▸ Task goal
Please return every line in the following data that includes the string "website".

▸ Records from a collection
──────────────────────────────

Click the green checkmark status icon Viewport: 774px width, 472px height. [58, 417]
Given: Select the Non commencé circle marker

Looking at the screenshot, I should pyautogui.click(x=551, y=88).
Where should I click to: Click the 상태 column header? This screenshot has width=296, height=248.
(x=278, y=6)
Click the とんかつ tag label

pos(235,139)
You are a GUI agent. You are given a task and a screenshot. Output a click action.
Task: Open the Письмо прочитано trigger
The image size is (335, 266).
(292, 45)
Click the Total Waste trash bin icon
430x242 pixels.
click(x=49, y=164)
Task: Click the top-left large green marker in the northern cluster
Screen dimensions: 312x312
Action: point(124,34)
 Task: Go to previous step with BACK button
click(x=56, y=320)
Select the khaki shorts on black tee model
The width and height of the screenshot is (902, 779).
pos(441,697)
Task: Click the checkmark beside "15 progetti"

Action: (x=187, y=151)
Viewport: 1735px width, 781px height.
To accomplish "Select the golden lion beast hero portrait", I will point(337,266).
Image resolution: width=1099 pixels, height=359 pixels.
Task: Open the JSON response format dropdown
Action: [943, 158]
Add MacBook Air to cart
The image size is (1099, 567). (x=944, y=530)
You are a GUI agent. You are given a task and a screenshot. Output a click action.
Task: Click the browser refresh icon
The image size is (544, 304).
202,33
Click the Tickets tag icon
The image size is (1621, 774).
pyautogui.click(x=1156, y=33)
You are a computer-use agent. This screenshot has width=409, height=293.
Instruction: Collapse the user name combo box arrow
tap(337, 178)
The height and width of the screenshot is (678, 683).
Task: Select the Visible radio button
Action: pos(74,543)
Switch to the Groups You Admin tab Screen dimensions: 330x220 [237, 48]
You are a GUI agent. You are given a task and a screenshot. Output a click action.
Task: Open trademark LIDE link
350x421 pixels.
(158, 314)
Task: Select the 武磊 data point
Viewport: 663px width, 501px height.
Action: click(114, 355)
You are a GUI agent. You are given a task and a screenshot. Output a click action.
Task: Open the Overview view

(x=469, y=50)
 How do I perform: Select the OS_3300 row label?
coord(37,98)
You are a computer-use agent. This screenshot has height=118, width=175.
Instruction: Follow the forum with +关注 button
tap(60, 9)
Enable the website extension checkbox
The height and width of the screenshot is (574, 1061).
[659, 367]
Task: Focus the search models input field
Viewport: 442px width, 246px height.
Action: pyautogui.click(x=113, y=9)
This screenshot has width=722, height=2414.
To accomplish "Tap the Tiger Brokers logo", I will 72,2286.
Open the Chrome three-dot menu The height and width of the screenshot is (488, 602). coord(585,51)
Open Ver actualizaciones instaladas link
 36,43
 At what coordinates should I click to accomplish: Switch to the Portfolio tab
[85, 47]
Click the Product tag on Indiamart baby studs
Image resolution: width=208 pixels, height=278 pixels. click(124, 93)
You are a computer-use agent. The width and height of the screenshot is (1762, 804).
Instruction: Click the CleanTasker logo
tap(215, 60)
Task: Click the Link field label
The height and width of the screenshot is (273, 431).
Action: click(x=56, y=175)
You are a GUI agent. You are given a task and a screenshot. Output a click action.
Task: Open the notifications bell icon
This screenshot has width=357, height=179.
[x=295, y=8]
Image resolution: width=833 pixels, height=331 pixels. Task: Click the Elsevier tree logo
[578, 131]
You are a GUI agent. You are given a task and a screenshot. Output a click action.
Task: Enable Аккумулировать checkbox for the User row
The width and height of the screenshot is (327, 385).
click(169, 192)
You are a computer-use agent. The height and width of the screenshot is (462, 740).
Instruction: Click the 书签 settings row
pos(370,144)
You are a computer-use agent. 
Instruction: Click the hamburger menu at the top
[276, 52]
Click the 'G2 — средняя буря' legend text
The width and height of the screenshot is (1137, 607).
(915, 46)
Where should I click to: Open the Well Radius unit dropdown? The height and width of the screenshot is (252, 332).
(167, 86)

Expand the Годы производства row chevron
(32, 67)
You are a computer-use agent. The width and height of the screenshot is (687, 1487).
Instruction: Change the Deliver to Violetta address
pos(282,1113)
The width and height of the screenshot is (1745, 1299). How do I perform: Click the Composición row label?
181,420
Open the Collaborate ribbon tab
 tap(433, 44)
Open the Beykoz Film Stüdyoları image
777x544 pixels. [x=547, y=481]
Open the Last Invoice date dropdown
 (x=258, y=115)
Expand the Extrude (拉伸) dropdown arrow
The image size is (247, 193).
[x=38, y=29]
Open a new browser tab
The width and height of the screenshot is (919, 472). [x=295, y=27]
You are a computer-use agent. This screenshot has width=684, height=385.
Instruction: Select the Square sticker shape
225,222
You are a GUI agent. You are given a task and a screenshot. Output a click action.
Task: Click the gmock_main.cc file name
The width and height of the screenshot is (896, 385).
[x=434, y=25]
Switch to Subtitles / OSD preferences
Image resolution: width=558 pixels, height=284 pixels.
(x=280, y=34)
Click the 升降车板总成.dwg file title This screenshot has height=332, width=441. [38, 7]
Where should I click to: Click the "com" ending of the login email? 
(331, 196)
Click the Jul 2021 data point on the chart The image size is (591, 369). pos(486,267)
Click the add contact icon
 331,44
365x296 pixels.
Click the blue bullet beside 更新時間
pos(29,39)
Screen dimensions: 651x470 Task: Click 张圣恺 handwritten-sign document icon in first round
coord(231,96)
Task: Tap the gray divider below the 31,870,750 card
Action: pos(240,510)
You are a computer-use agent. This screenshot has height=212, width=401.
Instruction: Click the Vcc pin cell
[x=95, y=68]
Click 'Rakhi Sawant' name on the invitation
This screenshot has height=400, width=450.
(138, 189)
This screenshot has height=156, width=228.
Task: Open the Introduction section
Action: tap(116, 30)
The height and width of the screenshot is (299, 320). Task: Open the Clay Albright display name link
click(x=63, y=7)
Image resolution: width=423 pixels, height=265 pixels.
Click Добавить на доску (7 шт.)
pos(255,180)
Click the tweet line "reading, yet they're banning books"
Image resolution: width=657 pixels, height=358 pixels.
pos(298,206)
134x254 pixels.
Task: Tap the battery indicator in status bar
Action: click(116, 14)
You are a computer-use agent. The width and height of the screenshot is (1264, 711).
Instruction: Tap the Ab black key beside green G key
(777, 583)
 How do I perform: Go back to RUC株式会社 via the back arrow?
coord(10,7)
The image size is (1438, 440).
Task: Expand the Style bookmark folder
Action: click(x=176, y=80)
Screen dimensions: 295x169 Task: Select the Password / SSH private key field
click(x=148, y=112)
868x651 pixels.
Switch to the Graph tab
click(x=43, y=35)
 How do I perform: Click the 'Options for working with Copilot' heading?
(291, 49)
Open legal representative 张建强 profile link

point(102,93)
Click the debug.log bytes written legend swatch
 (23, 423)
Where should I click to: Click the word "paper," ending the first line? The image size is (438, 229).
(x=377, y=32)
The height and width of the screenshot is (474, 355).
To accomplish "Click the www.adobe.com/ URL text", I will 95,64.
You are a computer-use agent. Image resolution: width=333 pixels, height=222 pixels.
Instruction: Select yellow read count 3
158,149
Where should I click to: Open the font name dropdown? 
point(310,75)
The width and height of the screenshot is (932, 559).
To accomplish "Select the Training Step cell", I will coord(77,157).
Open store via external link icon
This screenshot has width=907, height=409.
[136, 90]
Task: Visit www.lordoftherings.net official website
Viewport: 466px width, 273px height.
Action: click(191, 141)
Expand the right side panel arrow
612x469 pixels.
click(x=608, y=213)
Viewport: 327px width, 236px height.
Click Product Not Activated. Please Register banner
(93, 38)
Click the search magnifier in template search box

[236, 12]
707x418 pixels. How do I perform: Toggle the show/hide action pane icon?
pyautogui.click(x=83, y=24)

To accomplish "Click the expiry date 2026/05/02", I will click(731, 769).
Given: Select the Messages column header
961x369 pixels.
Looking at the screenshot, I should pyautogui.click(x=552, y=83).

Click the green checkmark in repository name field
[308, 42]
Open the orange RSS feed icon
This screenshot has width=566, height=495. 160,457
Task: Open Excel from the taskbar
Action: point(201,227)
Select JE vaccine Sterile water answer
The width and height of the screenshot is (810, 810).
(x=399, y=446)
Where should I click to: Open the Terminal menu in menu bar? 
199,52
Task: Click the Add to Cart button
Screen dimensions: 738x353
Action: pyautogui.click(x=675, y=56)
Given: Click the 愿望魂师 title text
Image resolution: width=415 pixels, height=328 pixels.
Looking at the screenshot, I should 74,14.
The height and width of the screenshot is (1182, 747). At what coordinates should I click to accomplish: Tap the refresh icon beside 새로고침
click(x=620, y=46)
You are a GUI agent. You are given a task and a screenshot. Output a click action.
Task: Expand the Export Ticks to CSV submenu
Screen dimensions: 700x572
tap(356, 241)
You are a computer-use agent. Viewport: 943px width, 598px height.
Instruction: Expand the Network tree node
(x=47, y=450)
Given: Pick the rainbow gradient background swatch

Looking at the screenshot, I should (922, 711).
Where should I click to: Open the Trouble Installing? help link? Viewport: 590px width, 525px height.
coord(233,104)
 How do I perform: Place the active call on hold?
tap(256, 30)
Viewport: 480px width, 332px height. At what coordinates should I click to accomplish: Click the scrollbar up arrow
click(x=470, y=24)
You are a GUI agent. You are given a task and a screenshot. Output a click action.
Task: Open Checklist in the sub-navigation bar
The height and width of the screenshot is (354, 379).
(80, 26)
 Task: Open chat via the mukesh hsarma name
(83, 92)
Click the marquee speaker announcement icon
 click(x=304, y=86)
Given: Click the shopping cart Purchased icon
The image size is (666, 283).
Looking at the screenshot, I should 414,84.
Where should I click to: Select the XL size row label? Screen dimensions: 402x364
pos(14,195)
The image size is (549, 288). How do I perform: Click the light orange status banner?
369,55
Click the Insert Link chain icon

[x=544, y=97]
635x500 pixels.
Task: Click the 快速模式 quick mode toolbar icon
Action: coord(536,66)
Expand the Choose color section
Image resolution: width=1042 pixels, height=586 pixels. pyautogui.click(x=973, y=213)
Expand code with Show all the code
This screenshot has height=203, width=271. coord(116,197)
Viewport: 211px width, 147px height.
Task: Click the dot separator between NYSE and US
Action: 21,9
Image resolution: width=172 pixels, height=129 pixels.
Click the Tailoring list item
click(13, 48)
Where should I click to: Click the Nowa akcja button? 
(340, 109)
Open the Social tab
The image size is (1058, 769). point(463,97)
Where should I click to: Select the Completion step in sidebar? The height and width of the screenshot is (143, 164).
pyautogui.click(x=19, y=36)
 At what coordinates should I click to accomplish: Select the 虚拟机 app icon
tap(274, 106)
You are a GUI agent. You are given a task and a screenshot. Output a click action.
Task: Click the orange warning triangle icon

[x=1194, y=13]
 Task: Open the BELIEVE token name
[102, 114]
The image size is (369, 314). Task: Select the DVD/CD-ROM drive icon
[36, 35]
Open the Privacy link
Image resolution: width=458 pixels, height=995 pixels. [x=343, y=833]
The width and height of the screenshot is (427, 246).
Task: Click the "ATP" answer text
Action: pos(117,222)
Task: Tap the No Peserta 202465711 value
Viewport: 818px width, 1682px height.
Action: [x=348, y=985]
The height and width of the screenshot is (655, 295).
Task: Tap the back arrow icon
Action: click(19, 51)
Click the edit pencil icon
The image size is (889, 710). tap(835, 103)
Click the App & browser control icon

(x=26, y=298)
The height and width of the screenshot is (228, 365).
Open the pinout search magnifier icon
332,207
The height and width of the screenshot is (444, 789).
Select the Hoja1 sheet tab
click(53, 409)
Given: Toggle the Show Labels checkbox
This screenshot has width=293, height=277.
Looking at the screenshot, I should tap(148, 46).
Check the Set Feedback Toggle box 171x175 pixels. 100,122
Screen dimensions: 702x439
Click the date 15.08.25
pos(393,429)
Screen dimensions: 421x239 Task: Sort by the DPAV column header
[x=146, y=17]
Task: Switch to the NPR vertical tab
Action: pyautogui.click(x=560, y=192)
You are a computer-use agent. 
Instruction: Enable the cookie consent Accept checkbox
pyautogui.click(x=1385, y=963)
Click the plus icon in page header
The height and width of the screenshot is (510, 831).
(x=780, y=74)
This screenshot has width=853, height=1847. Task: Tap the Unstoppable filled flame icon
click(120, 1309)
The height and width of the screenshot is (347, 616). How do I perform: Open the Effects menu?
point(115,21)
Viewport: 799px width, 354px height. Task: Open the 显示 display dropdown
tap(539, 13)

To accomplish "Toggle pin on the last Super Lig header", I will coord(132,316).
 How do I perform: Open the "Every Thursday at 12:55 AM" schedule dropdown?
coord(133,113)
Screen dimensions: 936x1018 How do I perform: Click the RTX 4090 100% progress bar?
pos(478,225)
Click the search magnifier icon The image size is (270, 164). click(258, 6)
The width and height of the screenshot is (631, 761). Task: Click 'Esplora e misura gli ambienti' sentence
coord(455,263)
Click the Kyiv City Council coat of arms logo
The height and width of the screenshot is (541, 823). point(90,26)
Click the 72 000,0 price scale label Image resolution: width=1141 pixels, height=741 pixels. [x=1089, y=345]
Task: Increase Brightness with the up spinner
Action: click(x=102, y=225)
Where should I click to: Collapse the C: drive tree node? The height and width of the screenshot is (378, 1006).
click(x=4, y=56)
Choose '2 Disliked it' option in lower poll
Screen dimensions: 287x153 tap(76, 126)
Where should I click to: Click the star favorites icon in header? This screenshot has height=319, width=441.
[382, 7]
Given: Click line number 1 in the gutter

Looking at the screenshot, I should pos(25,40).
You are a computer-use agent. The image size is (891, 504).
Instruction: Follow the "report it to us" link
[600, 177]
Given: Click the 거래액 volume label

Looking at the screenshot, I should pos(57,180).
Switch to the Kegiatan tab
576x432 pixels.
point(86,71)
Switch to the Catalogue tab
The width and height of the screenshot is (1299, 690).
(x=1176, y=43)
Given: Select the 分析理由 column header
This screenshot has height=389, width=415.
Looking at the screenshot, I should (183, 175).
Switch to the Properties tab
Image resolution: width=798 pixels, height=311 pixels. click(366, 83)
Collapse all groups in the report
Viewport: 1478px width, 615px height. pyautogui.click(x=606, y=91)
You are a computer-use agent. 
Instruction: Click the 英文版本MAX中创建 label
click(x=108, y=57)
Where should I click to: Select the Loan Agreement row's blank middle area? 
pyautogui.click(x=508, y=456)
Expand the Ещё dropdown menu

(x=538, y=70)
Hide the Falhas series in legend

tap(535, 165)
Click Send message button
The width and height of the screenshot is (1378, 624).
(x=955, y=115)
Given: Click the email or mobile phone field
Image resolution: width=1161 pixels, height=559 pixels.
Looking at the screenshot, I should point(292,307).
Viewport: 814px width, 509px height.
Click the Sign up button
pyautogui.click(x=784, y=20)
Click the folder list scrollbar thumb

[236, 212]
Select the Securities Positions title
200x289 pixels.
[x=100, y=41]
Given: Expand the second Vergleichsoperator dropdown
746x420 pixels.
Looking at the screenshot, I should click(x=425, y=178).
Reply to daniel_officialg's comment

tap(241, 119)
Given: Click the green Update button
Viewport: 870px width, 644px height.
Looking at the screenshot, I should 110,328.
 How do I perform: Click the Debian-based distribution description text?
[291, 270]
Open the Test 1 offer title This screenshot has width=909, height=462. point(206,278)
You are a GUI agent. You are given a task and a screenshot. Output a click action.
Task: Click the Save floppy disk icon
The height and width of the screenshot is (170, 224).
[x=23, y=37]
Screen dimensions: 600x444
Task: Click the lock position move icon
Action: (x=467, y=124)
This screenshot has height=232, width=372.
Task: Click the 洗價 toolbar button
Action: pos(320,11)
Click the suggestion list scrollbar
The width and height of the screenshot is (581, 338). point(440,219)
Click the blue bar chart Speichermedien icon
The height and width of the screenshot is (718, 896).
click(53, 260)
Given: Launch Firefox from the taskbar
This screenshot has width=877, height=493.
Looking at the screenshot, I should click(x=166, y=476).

──────────────────────────────

▸ Result of this exercise
Enable the website extension checkbox
Task: Visit www.lordoftherings.net official website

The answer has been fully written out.